I have three ksqldb tables, whose relation is illustrated in the picture below. I must join them.

This query will result in an error:

CREATE TABLE `reviewer-email-user`
    AS SELECT *
    FROM USER
        INNER JOIN REVIEWER ON USER.USERID = REVIEWER.USERID
        INNER JOIN EMAILADDRESS ON USER.USERID = EMAILADDRESS.USERID
EMIT CHANGES;

And the error is:

Could not determine output schema for query due to error: Invalid join condition: table-table joins require to join on the primary key of the right input table. Got USER.USERID = REVIEWER.USERID

enter image description here

So, how do I join these three ksqldb tables?
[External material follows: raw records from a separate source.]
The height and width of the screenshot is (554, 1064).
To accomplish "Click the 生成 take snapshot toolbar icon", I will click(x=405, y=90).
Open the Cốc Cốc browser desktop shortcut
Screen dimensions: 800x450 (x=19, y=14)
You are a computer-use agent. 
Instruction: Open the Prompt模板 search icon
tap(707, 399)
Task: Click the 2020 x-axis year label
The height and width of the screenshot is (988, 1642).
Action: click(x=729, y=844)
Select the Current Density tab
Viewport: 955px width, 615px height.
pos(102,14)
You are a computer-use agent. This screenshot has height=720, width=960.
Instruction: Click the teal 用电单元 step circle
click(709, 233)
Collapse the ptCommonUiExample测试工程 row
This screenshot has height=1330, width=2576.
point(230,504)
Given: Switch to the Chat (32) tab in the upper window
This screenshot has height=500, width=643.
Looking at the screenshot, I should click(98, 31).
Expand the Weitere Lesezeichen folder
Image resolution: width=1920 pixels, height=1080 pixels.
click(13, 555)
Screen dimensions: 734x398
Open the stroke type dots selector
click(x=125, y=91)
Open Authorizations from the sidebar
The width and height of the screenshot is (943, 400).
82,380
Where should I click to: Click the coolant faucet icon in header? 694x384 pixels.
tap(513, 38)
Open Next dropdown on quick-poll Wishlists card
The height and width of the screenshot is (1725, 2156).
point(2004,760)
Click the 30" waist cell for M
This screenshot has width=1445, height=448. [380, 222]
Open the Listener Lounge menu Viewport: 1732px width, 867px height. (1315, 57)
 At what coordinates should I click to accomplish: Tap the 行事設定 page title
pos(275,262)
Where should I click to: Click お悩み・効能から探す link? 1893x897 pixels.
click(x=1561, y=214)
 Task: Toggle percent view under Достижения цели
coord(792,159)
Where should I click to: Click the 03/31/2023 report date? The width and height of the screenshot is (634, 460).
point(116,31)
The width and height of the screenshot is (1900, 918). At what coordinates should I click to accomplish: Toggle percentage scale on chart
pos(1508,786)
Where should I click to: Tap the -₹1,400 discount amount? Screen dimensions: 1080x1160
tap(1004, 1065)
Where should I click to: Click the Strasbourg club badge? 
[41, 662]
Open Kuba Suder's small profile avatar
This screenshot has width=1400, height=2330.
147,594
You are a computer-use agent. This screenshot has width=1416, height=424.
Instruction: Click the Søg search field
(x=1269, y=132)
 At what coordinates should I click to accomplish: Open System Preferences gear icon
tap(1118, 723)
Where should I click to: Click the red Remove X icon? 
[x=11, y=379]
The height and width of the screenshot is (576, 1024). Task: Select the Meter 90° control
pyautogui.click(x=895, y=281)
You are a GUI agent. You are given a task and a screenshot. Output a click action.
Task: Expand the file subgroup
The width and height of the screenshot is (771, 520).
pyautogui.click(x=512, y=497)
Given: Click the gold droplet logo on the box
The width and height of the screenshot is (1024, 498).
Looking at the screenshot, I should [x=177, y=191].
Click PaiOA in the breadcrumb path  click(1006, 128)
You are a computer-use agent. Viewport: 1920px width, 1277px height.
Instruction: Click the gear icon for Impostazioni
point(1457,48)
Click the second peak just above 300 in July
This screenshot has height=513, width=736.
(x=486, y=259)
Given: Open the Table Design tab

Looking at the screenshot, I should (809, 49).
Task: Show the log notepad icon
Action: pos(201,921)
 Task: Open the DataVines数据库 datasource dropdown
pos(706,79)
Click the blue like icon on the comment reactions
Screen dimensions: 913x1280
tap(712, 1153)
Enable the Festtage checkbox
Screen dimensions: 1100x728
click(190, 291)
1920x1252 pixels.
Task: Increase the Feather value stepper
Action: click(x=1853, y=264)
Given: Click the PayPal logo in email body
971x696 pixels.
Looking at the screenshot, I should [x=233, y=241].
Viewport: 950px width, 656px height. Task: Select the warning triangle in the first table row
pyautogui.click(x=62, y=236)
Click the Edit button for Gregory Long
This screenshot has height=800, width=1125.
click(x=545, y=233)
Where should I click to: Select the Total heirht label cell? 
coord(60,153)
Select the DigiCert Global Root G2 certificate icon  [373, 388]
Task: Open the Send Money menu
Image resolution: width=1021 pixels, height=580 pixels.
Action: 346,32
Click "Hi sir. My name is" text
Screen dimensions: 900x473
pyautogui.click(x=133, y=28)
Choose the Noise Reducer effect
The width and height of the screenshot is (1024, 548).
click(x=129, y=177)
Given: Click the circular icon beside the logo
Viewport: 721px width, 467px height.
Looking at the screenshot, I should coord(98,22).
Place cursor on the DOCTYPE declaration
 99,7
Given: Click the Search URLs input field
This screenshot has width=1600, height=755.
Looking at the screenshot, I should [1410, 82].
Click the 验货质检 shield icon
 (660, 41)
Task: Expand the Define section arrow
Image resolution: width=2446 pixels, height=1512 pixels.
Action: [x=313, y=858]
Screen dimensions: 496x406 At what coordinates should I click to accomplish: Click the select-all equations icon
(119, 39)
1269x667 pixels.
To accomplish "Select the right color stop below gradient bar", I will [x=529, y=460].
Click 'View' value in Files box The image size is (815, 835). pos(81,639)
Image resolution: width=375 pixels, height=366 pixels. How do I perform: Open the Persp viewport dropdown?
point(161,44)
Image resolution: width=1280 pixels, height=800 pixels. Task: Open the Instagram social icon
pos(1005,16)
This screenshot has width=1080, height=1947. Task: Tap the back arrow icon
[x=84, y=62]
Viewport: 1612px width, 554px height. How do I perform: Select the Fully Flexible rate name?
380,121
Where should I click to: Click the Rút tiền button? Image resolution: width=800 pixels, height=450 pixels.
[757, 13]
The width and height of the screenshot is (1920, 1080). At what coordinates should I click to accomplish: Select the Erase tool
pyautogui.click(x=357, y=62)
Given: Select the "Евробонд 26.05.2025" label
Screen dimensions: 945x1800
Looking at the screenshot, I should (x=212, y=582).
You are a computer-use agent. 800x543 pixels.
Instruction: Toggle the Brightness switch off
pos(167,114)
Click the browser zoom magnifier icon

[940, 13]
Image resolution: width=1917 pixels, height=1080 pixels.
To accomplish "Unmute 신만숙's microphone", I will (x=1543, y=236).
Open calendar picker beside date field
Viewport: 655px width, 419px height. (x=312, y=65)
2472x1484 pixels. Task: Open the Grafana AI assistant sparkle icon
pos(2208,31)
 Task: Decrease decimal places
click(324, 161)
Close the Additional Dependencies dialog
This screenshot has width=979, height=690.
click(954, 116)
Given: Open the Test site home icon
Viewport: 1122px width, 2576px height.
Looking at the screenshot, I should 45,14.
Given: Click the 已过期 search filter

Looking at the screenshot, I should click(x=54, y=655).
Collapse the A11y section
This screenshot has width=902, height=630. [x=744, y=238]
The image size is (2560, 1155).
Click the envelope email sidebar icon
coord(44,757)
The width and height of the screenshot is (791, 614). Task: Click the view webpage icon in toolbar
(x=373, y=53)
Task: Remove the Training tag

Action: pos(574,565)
Thank you.

Ciro di Marzo
  • 391
  • 2
  • 15

1 Answers1

1

table-table joins expect the join condition to have the primary key on the right side and therefore, the following will not work:

ksql> CREATE TABLE reviewer_user
> AS SELECT *
> FROM REVIEWER
>      INNER JOIN USER ON USER.user_id = REVIEWER.user_id
>EMIT CHANGES;
Could not determine output schema for query due to error: Cannot add table 'REVIEWER_USER': A table with the same name already exists
Statement: CREATE TABLE REVIEWER_USER WITH (KAFKA_TOPIC='REVIEWER_USER', PARTITIONS=2, REPLICAS=1) AS SELECT *
FROM REVIEWER REVIEWER
INNER JOIN USER USER ON ((USER.USER_ID = REVIEWER.USER_ID))
EMIT CHANGES;

however the following query does work (note that I have flipped the left and right side of the join)

ksql> CREATE TABLE reviewer_user
> AS SELECT *
> FROM REVIEWER
>      INNER JOIN USER ON REVIEWER.user_id = USER.user_id
>EMIT CHANGES;

 Message
---------------------------------------------
 Created query with ID CTAS_REVIEWER_USER_11
---------------------------------------------

Another limitation of table-table joins is that it doesn't support n-way joins, so you would have to create 2 new tables(reviewer_user and email_user) by performing joins as suggested above and then finally perform a join on them to get your final result.

Bonnie Varghese
  • 2,158
  • 1
  • 16
  • 11